Other imaging tasks which can use the printer are BLSUM and ISPEC, which compute and print spectra by summing over regions of each plane in a data cube (see §8.6), and IMFIT, JMFIT, and SAD, which fit one or more Gaussians to an image (see §7.5). IMTXT writes an ASCII-formatted file containing an image.

6.2.3 Printing your table data

If you have any doubts about the contents of tables in AIPS, it is best to resolve them by looking at the contents of the tables involved. PRTAB is a very general task which will print the contents of any AIPS table file. For example, to print flag table version 1:

> TASK PRTAB’ ; INP  C R

to review the inputs.

> INDI n ; GETN ctn  C R

to select the disk and catalog entry to print.

> INEXT ’FG’ ; INVERS 1  C R

to select flag table version 1.

> BPRINT 0 ; EPRINT 0 ; XINC 1  C R

to print everything.

> DOHMS TRUE  C R

to print times in sexagesimal notation.

> DOCRT 1 ; GO

to print the flag table on the terminal.

When you have seen enough, enter q  C R or Q  C R at the page-full prompt. For a table with a significant number of columns, PRTAB shows all rows for the first columns and then loops for the next set of columns. To see all columns for some rows, set a low EPRINT value or be very patient. Enter a list of column numbers in BOX to see only some of the columns. NCOUNT, BDROP and EDROP control which values are displayed in those columns having more than 1 value per row. Adverb RPARM lets you limit the display to rows having specific column values within specified ranges, while NDIG controls the format and accuracy used to display floating-point columns.

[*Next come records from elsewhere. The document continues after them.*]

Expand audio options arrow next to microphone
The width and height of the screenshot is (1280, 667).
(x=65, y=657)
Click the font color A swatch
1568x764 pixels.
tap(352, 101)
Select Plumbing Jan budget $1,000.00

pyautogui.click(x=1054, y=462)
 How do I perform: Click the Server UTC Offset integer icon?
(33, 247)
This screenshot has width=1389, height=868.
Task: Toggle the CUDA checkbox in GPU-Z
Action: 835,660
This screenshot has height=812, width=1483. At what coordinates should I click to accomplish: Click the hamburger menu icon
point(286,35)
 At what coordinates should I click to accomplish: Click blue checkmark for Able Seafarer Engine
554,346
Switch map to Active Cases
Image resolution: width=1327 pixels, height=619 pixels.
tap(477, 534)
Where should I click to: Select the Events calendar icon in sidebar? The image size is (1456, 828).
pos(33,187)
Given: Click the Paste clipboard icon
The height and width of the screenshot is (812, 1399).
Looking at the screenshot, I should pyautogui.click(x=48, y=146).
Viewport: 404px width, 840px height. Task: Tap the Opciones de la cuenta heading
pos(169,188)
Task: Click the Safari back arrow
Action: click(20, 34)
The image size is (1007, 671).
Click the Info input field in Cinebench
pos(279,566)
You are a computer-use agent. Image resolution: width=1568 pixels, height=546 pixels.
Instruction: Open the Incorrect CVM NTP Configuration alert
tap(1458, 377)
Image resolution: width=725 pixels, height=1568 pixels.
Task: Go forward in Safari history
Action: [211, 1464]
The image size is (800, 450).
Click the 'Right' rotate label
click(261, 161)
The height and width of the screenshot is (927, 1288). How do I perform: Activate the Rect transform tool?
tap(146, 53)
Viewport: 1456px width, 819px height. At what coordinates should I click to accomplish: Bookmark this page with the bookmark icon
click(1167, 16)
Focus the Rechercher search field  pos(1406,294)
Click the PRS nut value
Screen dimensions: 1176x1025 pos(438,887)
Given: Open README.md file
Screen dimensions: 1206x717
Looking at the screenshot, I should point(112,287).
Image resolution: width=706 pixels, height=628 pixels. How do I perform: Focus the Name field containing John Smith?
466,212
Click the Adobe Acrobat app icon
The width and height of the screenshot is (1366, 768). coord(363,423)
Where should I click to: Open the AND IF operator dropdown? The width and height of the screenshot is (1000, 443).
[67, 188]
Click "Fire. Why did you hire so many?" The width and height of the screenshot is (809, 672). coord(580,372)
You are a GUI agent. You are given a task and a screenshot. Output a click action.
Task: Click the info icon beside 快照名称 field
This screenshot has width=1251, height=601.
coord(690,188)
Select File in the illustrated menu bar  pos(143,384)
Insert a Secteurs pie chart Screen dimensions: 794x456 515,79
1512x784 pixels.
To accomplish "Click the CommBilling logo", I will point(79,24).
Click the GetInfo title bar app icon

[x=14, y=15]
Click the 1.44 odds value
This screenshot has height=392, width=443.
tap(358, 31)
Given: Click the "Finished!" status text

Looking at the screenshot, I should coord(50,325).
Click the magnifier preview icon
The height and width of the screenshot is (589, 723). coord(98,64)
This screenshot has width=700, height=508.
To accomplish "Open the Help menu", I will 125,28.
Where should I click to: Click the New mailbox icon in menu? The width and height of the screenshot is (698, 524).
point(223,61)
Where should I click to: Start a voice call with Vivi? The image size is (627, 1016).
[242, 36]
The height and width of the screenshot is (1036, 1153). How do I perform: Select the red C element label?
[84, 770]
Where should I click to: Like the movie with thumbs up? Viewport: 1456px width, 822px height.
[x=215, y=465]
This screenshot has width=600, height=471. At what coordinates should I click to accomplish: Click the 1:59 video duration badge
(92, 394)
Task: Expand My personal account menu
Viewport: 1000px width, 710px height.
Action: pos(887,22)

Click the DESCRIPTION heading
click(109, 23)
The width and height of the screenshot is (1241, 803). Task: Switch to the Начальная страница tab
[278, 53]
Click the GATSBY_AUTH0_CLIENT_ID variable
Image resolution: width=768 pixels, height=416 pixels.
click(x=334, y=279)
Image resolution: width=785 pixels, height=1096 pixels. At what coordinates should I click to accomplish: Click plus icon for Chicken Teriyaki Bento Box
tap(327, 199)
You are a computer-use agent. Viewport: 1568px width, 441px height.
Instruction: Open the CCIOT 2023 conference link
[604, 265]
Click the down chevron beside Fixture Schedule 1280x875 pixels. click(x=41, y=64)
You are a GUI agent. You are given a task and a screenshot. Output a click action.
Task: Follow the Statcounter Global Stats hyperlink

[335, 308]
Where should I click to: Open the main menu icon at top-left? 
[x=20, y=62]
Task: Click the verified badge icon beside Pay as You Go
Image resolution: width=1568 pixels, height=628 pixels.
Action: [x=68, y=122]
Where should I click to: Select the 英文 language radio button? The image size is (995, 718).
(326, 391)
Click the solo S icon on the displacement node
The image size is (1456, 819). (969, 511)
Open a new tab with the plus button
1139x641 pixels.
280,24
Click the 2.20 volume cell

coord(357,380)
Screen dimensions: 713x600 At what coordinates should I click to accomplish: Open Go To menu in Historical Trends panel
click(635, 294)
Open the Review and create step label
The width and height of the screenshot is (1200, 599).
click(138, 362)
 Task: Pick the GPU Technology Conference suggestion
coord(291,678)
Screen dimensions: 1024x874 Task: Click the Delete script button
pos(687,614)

Some of the tables have specialized printing programs. These include PRTAN for antenna tables, PRTCC for Clean component tables, SLPRT for slice files, and LISTR with OPTYPE = ’GAINfor calibration, solution, and system temperature tables. The verb EXTLIST will list information about various extension files, particularly slice and plot files (see below), which may be printed with PRTMSG. OFMLIST is a verb to print the contents of an AIPS TV color table. Finally, task TBDIF will compare columns of two tables and print information about their differences. PRTSY and SYPRT offer differeing views od the contents of EVLA SysPower tables.

6.2.4 Printing miscellaneous information

There is a variety of miscellaneous information which may also be sent to the printer in the same way. Verb PRTMSG prints selected contents of the AIPS message file; see §3.2. Verb PRTHI prints selected lines from a history file; see §3.4. Pseudo-verb ABOUT prints lists of AIPS symbols by category while pseudo-verbs HELP and EXPLAIN print information about a selected symbol; see §3.8. Task PRTTP prints the contents of magnetic tape volumes and pseudo-tape disk files; see §5.1.1 and §3.9.4. Task PRTAC, which may also be run in a stand-alone mode, prints information selected from the AIPS accounting file.

Task TXPL will attempt to represent an AIPS plot file (see below) on the printer. This will not work well for complicated plots, but, for simple plots, it may be the only way someone running over a slow telephone line can see his/her data in plot form.